In 2016, property values in Collin County increased by an average of 8.9%. No doubt, with the move of Toyota and other large companies to the County, it’s a great place to live in, and in great demand, which drives property values up. However, there is a downside to the increase in values: even while keeping similar tax rates, actual property taxes increased by almost 10%.
An increase in property values – and higher local property taxes – does not automatically translate into an increase in local school expenditures.
In general, local taxing entities (Counties, Cities, School Districts) can lower their tax rate to the effective tax rate and keep taxpayers “whole.” For example, Plano ISD (PISD) collected $1.17 for every $100 of taxable property value in 2015-16 for maintenance and operations (M&O). Since PISD’s M&O budget is not expected to increase in 2016-17, the district could have, theoretically, lowered the tax rate to approximately $1.07, collect the same dollar amount, and keep a balanced budget.
So far so good, until Texas Education Code Chapter 41 (“Robin Hood”) enters the equation. “Property Rich” districts (in terms of assessed property value per student) such as PISD are subject to state “recapture” and must pay a part of their taxes to the state to presumably be redistributed to “poor” districts. And here lies the problem.
The complex formula used by the state to calculate recapture values requires a district to increase its Robin Hood payment any time its property value per student increases.
The recent increase in property values is expected to contribute an additional $40.8 million in local M&O tax collections for PISD for 2016-17. However, the district’s net recapture payment will increase by $44.6 million. In other words, the state “eats” more than the entire increase in M&O tax collection. And the worst part? Even if PISD decided to reduce the tax rate from the current $1.17 to $1.07, giving up the $40.8 million increase in collections, the formula shows it will still have to pay the state an additional $26.3 million, leaving the district with a budget shortfall compared to the year before.
The biggest expense item in PISD’s budget is “Instruction” (65%). The second biggest? Chapter 41 Recapture (17.7%). The district and its students get nothing for the latter, despite local taxpayers paying more.

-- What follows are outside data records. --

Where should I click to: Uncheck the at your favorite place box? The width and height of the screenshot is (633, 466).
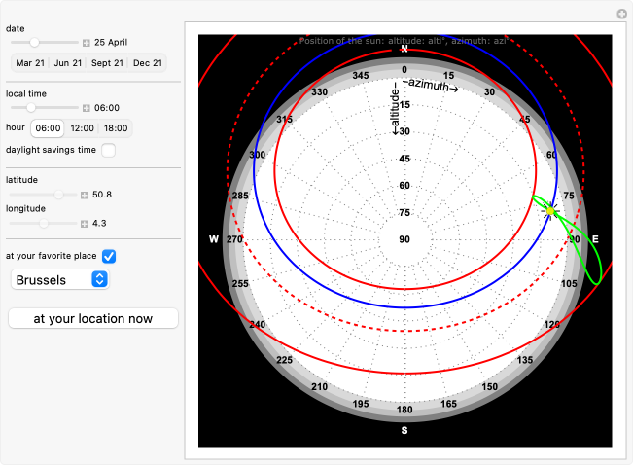109,256
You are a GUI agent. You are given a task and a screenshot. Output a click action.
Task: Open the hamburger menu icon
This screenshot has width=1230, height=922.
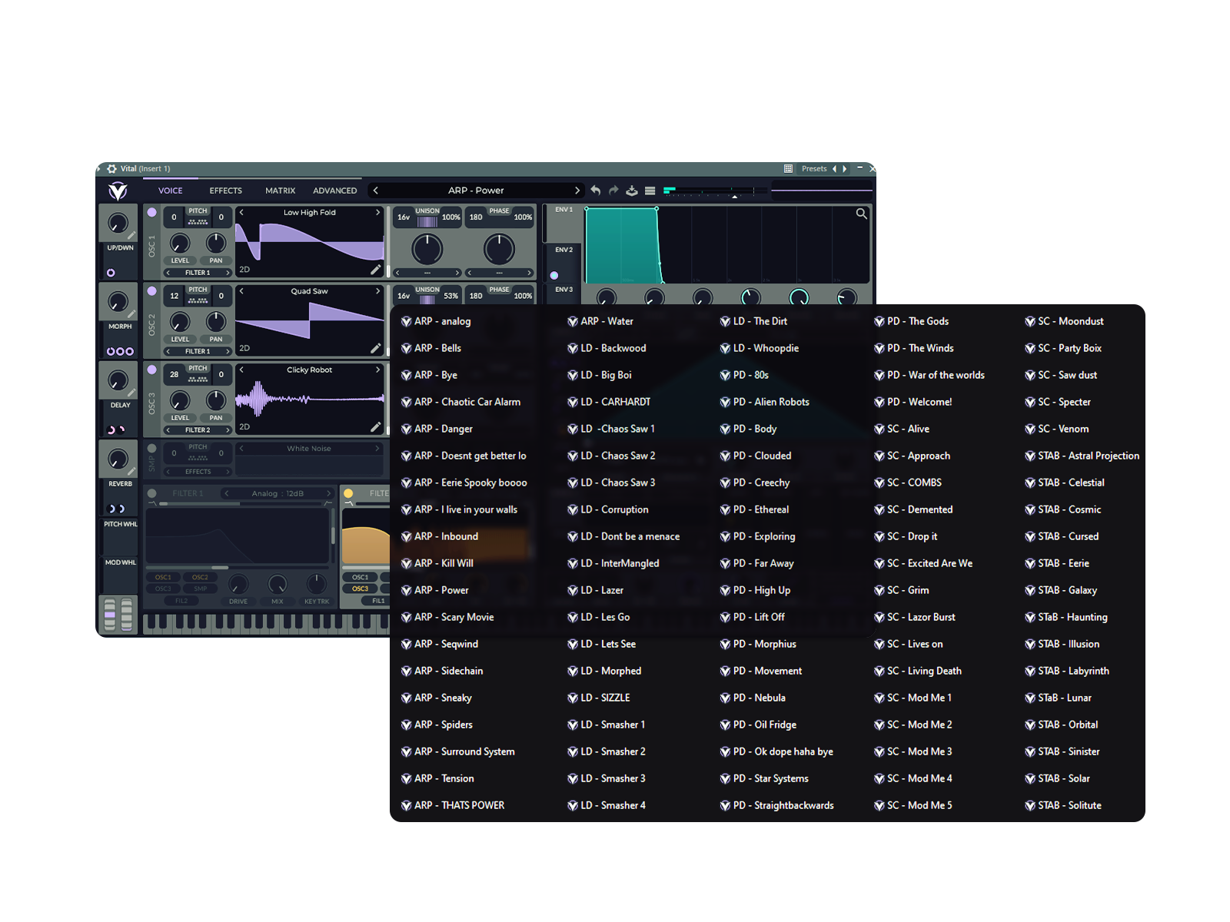(650, 191)
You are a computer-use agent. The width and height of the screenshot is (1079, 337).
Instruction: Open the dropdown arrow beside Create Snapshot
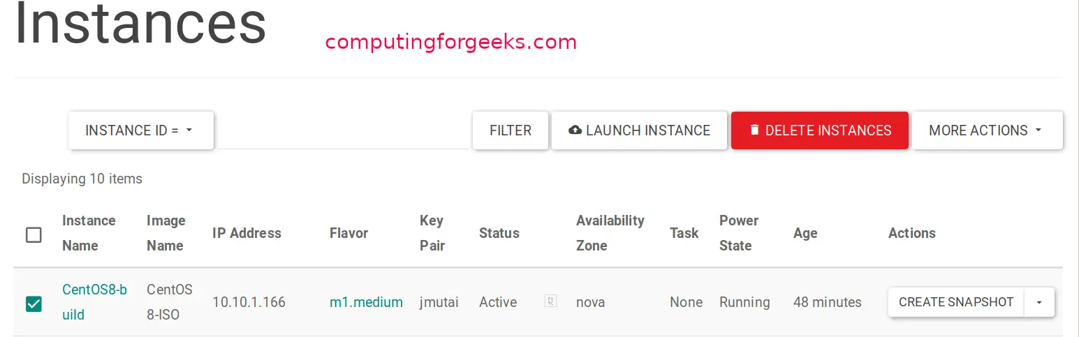click(1039, 302)
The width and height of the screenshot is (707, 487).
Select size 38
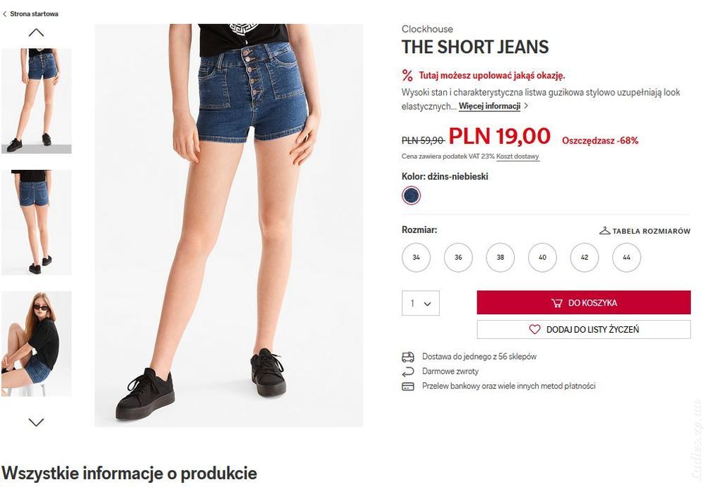(500, 257)
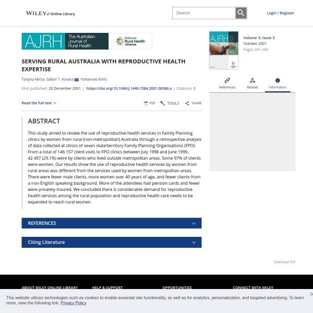Click the email envelope icon beside Gabor T. Kovacs
Image resolution: width=313 pixels, height=313 pixels.
coord(77,80)
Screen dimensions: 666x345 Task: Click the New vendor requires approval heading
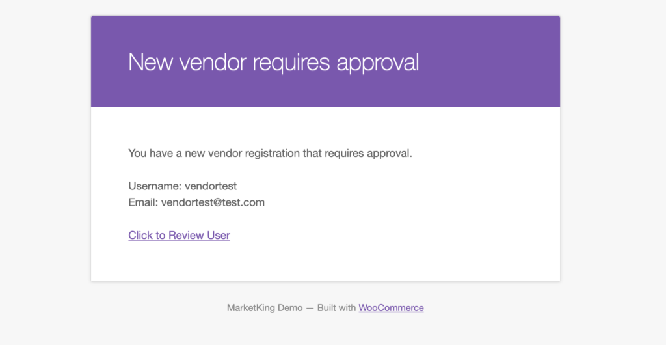coord(274,62)
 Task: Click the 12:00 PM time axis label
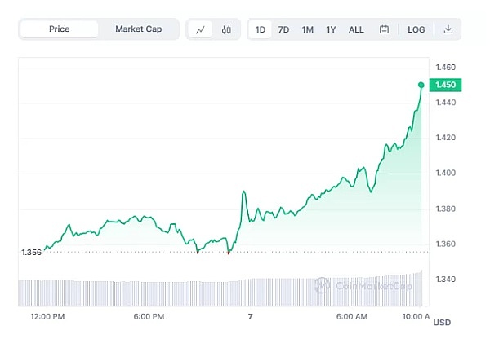coord(47,316)
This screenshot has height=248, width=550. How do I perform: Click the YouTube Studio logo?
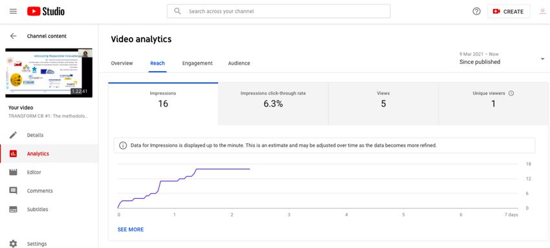click(x=46, y=11)
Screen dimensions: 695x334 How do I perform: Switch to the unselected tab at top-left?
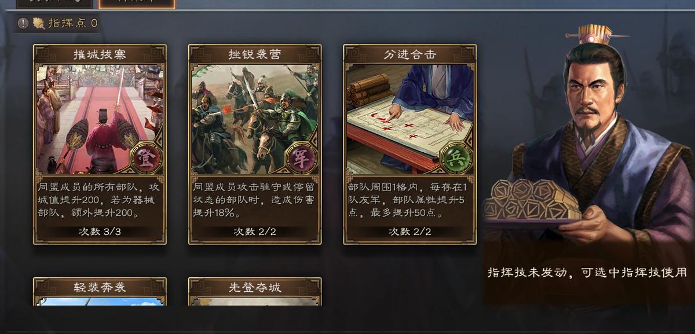click(x=54, y=3)
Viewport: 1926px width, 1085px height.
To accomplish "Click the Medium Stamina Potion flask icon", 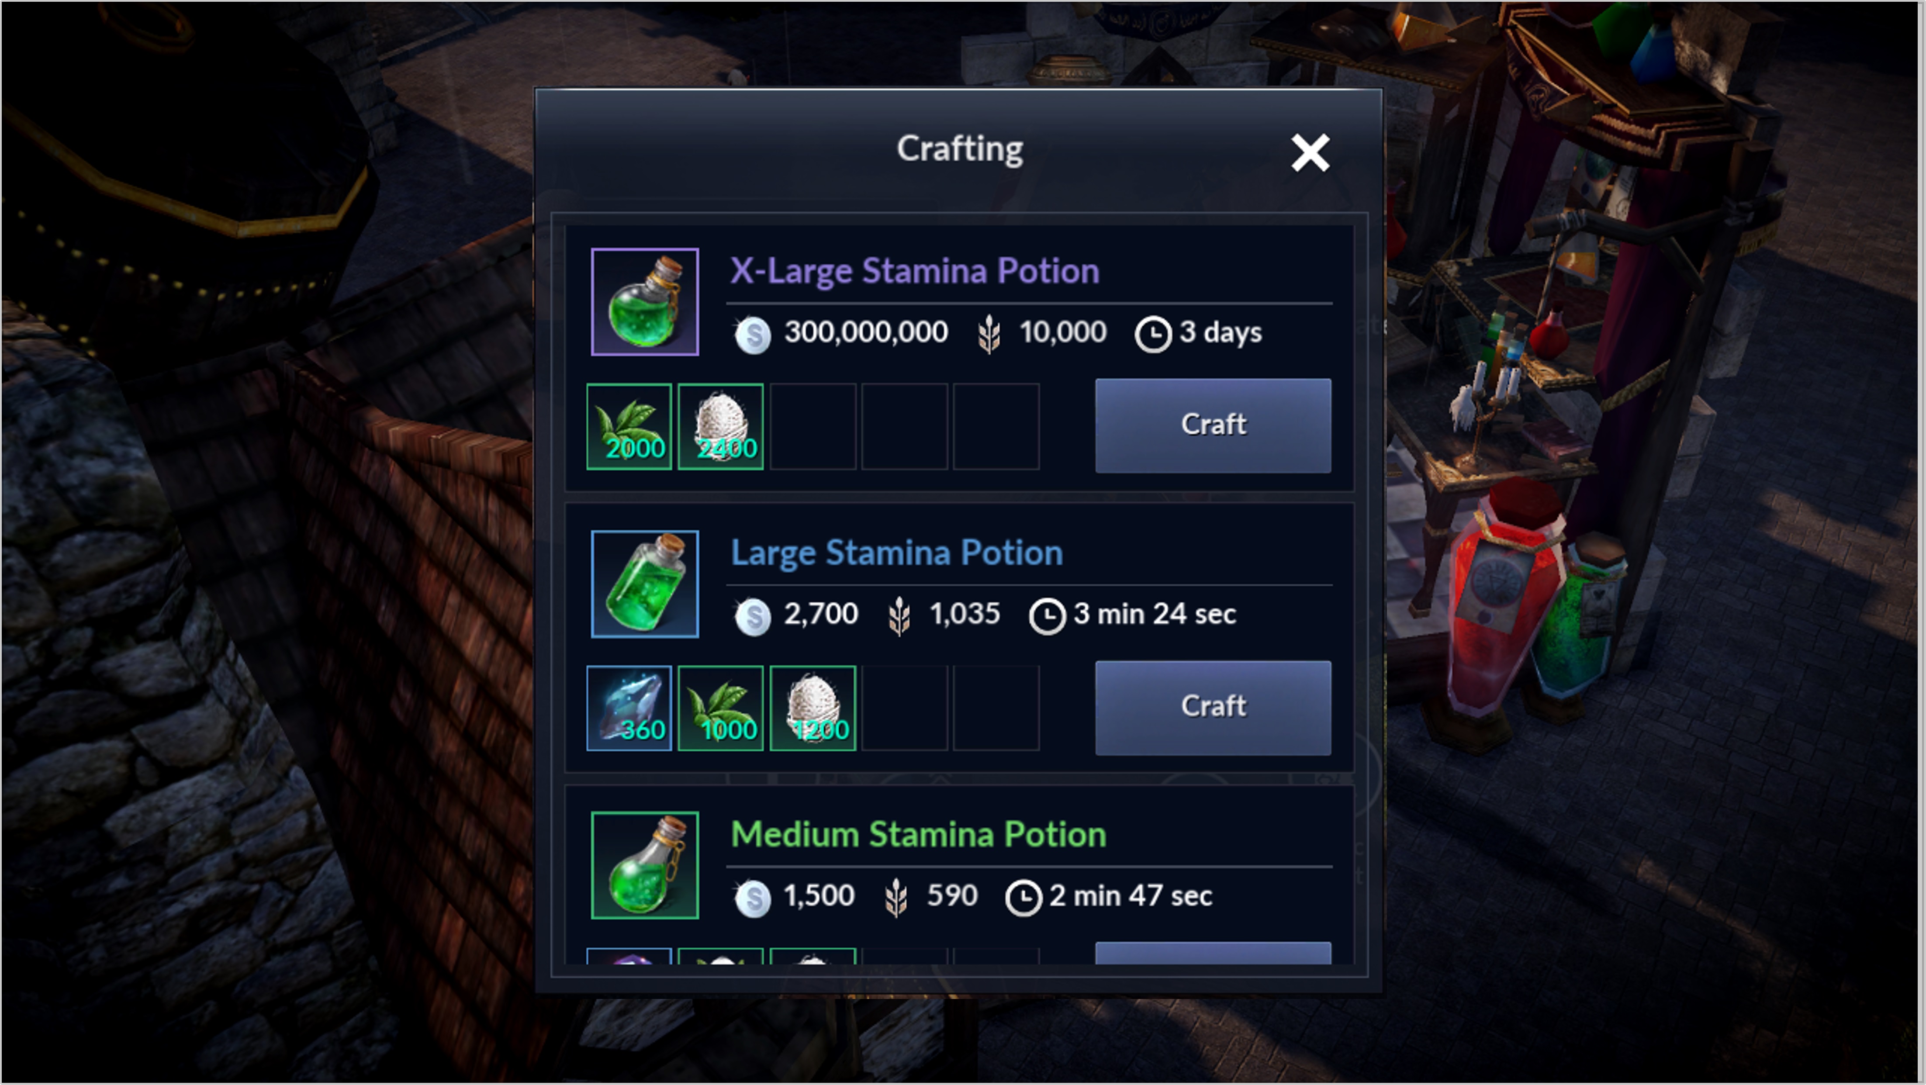I will click(644, 865).
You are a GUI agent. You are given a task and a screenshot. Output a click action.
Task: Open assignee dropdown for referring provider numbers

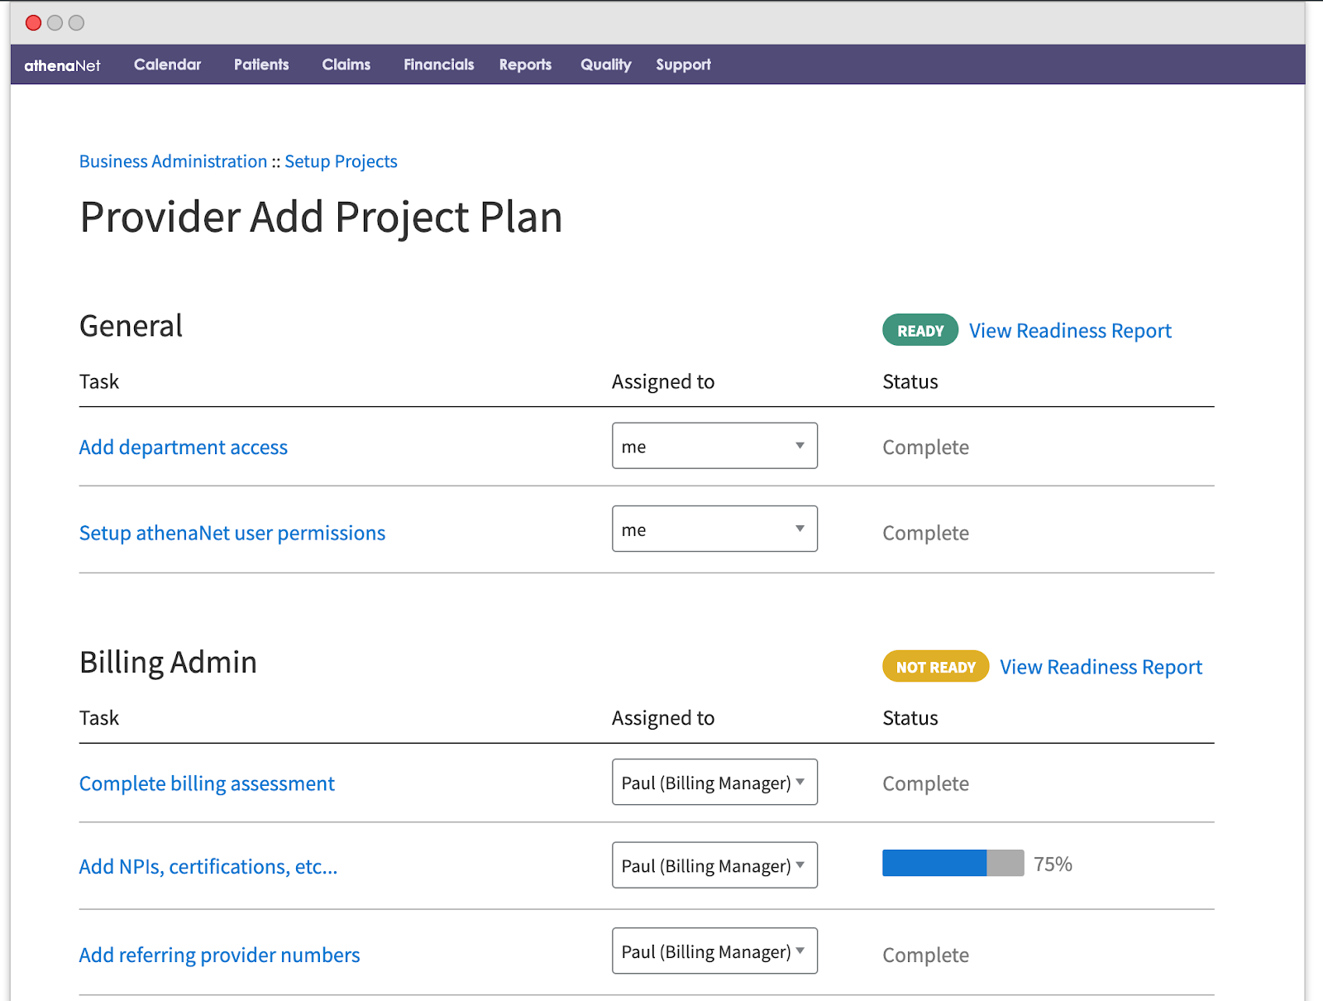pyautogui.click(x=714, y=951)
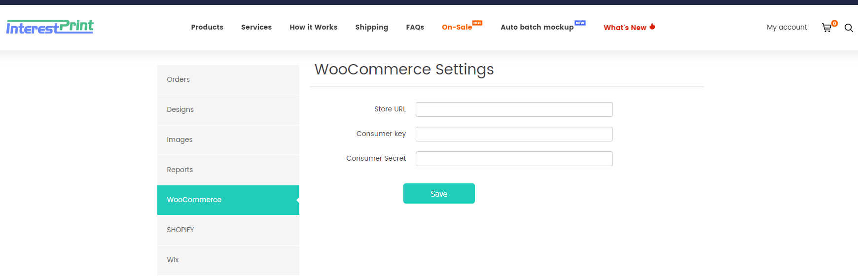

Seven of the sixteen districts in Collin County are “Chapter 41” districts, subject to state recapture, who collectively paid the state $1.472 billion since “Robin Hood” legislation was enacted in 1993. PISD alone paid 91% of that. In fact, three out of 1,000+ Texas Districts (Austin, Plano, Highland Park) generated 23.2% of all recapture dollars since “Robin Hood” legislation was enacted.
Why is that such a big deal? Because PISD represents 64% of your property taxes, and the district’s M&O budget, subject to recapture, represents 52% of your property taxes.
An interesting thought: the cost of education in the State of Texas didn’t go up by 8.9%. Why does the state need this money? What will it do with it? Let’s just call it what it is: it is a state property tax. Nothing else. Except that the state uses school districts to collect it.